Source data

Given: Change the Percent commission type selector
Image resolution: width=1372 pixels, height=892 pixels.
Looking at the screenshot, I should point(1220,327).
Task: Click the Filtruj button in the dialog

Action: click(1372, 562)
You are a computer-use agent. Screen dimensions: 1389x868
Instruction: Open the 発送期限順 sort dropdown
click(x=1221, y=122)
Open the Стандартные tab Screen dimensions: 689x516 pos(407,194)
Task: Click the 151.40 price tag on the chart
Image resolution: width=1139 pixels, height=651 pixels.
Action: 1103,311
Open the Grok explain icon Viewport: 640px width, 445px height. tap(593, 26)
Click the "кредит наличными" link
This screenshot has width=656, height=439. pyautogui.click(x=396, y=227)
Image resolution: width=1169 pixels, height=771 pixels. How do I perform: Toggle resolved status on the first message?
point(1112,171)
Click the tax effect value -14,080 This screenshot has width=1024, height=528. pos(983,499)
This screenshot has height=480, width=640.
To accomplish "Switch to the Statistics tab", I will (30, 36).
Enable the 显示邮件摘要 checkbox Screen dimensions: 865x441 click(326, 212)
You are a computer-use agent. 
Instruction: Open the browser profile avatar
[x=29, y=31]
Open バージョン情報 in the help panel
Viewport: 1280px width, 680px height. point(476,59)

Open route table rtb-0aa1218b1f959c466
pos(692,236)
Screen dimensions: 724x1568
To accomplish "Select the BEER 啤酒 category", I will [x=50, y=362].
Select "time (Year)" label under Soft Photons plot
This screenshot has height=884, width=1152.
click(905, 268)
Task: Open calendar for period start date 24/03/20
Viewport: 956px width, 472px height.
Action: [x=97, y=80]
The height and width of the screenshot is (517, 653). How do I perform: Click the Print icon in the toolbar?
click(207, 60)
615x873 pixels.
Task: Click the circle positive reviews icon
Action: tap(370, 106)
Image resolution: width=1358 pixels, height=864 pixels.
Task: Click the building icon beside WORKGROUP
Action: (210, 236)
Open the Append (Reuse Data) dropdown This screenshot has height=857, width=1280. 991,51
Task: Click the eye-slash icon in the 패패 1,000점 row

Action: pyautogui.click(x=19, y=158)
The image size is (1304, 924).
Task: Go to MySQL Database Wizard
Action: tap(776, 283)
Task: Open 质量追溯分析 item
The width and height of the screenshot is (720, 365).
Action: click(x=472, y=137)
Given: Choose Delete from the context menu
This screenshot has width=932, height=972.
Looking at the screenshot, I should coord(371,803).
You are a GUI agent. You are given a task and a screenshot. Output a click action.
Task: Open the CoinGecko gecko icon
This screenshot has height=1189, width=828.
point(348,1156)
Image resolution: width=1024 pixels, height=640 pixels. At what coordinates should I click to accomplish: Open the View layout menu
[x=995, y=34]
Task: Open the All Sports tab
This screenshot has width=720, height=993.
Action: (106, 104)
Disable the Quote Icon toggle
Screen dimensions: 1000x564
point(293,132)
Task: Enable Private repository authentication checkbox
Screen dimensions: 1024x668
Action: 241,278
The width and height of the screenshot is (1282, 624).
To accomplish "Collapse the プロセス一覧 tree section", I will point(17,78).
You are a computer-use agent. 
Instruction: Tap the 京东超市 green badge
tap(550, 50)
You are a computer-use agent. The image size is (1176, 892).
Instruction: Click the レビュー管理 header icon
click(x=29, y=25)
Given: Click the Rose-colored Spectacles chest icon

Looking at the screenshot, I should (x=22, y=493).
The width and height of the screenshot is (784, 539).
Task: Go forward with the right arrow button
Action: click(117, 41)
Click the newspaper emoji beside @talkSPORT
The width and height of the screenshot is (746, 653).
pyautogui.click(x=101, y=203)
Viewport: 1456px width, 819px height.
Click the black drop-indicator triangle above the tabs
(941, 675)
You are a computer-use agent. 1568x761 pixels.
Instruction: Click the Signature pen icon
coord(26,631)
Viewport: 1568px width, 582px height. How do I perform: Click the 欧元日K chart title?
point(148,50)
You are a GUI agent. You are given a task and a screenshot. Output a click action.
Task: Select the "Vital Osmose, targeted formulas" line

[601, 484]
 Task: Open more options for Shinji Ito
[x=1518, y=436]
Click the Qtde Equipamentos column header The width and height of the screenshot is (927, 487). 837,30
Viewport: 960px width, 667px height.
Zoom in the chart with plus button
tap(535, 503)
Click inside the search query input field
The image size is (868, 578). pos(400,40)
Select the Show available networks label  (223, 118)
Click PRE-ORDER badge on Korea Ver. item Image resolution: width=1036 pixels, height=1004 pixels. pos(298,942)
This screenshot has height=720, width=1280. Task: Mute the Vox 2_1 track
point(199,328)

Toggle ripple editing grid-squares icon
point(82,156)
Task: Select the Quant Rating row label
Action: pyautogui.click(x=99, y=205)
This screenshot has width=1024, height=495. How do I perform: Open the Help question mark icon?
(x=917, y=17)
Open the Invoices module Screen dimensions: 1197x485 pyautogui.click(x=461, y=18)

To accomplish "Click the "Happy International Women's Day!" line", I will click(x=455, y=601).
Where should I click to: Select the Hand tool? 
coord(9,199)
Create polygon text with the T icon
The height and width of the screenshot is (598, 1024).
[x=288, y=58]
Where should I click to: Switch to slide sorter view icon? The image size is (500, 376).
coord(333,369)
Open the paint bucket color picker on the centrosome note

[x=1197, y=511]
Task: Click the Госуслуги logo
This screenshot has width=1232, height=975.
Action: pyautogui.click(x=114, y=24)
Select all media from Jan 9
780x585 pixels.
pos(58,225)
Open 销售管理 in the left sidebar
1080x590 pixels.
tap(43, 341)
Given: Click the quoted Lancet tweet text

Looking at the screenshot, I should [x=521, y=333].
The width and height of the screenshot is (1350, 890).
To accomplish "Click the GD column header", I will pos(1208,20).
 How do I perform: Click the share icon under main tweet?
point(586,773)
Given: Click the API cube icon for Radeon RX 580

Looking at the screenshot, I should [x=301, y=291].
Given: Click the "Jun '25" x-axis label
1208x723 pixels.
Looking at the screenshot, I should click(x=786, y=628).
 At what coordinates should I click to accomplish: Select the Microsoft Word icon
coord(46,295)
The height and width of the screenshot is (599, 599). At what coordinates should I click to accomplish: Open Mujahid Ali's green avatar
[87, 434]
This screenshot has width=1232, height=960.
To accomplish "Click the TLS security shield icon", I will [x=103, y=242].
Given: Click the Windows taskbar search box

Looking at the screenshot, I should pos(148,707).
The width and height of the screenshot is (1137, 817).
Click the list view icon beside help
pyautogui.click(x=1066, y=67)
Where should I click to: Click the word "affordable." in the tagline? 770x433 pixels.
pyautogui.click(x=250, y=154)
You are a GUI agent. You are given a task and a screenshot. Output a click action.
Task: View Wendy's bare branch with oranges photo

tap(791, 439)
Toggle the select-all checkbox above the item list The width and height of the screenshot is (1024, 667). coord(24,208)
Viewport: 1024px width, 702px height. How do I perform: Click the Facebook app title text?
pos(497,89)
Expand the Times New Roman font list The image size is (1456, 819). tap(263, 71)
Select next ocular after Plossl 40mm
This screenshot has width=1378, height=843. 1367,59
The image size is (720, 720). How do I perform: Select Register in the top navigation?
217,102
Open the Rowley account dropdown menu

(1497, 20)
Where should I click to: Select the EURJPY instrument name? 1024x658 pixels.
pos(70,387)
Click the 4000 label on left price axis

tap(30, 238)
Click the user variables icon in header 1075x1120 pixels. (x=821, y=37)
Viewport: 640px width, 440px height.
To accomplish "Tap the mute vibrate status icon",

▸ WHAT IS NEEDED
What are the lines above, starting at the one with "Task: Click the Госуслуги logo" and ending at the one with "The width and height of the screenshot is (1350, 890)."? Give them again exactly, and only them.

▸ WRITTEN RESPONSE
Task: Click the Госуслуги logo
This screenshot has width=1232, height=975.
Action: pyautogui.click(x=114, y=24)
Select all media from Jan 9
780x585 pixels.
pos(58,225)
Open 销售管理 in the left sidebar
1080x590 pixels.
tap(43, 341)
Given: Click the quoted Lancet tweet text

Looking at the screenshot, I should [x=521, y=333].
The width and height of the screenshot is (1350, 890).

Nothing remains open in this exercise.